## Selected extract
• • • • •
McCormick and Oz, the finalists in a high-stakes Republican primary for U.S. Senate in Pennsylvania that has gone to a recount, have spent months trying to showcase their conservative bona fides to GOP base voters and head off skepticism of their elite backgrounds on Wall Street and in Hollywood, respectively. Part of that strategy involved commercials showing them shooting guns.

On April 29 Republican Pennsylvania senate candidate Mehmet Oz posted a campaign ad addressing his support for the 2nd Amendment. (Video: DoctorOz | YouTube)

Although candidates in both parties have long used guns as a campaign prop, the images have in recent years become more prevalent, and intentionally provocative, in Republican advertising, holidays greetings and other forms of communication with the public. Such placements convey a cultural and political solidarity with conservatives more powerfully than most anything else, according to Republican strategists and aides.

“It is a very visual example. It’s an illustration of where both sides are in that the more the right feels they are going to lose their Second Amendment rights, the further they’re going to go to defend them,” said Terry Sullivan, a veteran Republican strategist.

But as the nation reckons with a pair of deadly mass shootings at a Buffalo grocery store and a Texas elementary school, some are warning that these photos and videos are harmful and glorify the use and ownership of firearms designed to kill.

“These ads create a dangerous impression that firearms, and assault-style firearms specifically, are casual tools rather than dangerous weapons,” said Kris Brown, the president of Brady, a gun violence prevention organization. “To use them to grandstand and to provocate is dangerous.”

Some Republicans rejected that position, arguing they are promoting safe and legal gun use.

Last Christmas season, Rep. Thomas Massie (R-Ky.) posted a holiday photo on social media showing him and his family posed in front of a Christmas tree, all clutching military-style firearms.

Rep. Lauren Boebert (R-Colo.), who has built her political brand in large measure around her devotion to guns, responded to Massie’s tweet with a photo of her and her sons holding similar assault rifles with a message to her colleague: “The Boeberts have your six” — military jargon for having someone’s back.

While most representatives of the elected officials and candidates cited in this report did not immediately respond to a request for comment, John Kennedy, communications director for Massie, defended his boss’s decision to promote his photograph and said it did not send a dangerous message.

“Rep. Massie’s photo was so popular with his Kentucky constituents that the most commonly heard complaint we received was that this photo was not released as the actual Christmas card,” Kennedy said.

Over the past several election cycles, Democrats running in rural, conservative-leaning states have also featured guns in their ads. In 2010, Sen. Joe Manchin III (D-W.Va.) famously shot a gun at a Democratic environmental and energy proposal bill in a campaign ad, and eight years later, he released another one shooting at a lawsuit challenging the Affordable Care Act.
• • • • •
## Task instructions
In the article on guns in campaign ads, what did Joe Manchin shoot at in his 2010 campaign ad? The lines from here on are separate material, unrelated to the article.

## Data extract
• • • • •
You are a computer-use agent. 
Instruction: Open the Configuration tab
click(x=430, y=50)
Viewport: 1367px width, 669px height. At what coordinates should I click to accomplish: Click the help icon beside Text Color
• • • • •
## Written response
A Democratic environmental and energy proposal bill.